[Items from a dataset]
####

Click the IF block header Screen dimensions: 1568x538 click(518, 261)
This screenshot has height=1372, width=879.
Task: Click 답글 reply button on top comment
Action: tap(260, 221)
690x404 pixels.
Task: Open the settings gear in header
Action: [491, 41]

####

→ DESCRIPTION OF THE TASK: Set the records down again in full, exactly as they read.

→ RESULT OF THIS EXERCISE:
Click the IF block header Screen dimensions: 1568x538 click(518, 261)
This screenshot has height=1372, width=879.
Task: Click 답글 reply button on top comment
Action: tap(260, 221)
690x404 pixels.
Task: Open the settings gear in header
Action: [491, 41]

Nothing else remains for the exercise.